I have hundreds of automatic machine transcripts of video and audio files. I have every transcript in five formats: JSON, XML, SRT, VTT, TXT. (Click here to see example files.) The JSON and XML files contain the most comprehensive data, including speaker ID, confidence level, and timecodes.
I am looking for a way to mine or search this data to find words and phrases. I need to be able to submit a Boolean search query, then click a result and play the video/audio file at the timecode of the text result. The only necessary Boolean operators are NOT, AND, OR (just like an online search engine). Example search: ("baseball bat" AND park) OR soccer
I'm thinking of a fairly simple interface.
Basic options:
- Search box
- Minimum confidence level slider
Ideas for advanced options:
- Speaker: "Bob,Joe,Bill" (that is, speaker must be one of these)

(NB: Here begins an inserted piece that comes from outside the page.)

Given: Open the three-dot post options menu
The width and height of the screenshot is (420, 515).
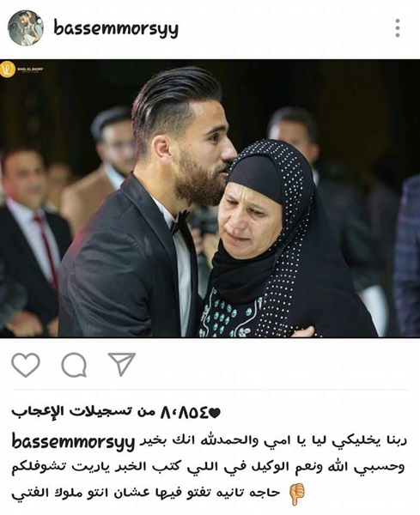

- Maximum time allowed between words in AND search: X.X seconds
- Maximum time allowed between words in exact phrase search: X.X seconds
- Words in exact phrase search must have same speaker: ON/OFF
- Words between AND must have same speaker: ON/OFF
- Words between OR must have same speaker: ON/OFF
- Words between AND must be found within chronological order: ON/OFF
- Ignore punctuation: ON/OFF
Simply put, I need something like Agent Ransack with timecodes and, if possible, some miscellaneous options. I know this is a very specific and complex request. :) Can you give me any leads on this idea? I don't want to reinvent the wheel. Which software/command line program/engine comes closest to being able to do all this? Perhaps I can adapt it from there.
Thanks!